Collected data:
:::::

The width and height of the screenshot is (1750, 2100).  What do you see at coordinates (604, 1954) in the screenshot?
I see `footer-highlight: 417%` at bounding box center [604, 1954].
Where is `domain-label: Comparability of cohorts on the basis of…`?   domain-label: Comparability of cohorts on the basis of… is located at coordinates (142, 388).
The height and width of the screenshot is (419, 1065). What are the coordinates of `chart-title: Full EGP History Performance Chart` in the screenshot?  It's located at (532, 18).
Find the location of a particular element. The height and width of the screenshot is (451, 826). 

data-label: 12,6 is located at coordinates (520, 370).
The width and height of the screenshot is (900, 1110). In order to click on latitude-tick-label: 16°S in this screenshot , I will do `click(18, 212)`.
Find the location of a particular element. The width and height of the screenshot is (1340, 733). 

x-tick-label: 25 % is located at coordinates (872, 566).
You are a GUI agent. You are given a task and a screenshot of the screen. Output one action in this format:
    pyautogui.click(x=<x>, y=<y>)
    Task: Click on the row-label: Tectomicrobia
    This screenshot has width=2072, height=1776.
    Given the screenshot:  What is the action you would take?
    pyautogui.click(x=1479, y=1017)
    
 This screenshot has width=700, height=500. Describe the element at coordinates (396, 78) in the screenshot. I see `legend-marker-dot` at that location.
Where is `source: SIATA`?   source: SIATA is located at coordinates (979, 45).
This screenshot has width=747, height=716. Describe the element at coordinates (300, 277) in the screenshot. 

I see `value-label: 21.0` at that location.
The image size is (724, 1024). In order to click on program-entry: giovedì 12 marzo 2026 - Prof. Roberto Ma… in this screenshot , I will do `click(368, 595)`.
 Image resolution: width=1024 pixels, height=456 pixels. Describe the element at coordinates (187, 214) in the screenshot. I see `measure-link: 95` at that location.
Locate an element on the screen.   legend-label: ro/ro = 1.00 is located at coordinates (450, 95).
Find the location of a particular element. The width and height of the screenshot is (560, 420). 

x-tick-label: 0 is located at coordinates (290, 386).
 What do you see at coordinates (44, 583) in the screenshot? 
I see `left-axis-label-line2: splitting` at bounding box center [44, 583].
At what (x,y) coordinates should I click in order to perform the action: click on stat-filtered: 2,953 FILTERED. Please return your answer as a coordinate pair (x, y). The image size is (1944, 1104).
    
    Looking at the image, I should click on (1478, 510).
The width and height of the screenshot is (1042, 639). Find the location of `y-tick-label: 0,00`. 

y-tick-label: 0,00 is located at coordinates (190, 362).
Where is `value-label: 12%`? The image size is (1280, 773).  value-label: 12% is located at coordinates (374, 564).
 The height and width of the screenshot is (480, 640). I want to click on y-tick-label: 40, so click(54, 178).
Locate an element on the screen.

:::::

Copy out verbatim every line from the beginning of the records through the line that contains "The width and height of the screenshot is (900, 1110).", including that line.

→ **Your solution**:
The width and height of the screenshot is (1750, 2100).  What do you see at coordinates (604, 1954) in the screenshot?
I see `footer-highlight: 417%` at bounding box center [604, 1954].
Where is `domain-label: Comparability of cohorts on the basis of…`?   domain-label: Comparability of cohorts on the basis of… is located at coordinates (142, 388).
The height and width of the screenshot is (419, 1065). What are the coordinates of `chart-title: Full EGP History Performance Chart` in the screenshot?  It's located at (532, 18).
Find the location of a particular element. The height and width of the screenshot is (451, 826). 

data-label: 12,6 is located at coordinates (520, 370).
The width and height of the screenshot is (900, 1110). In order to click on latitude-tick-label: 16°S in this screenshot , I will do `click(18, 212)`.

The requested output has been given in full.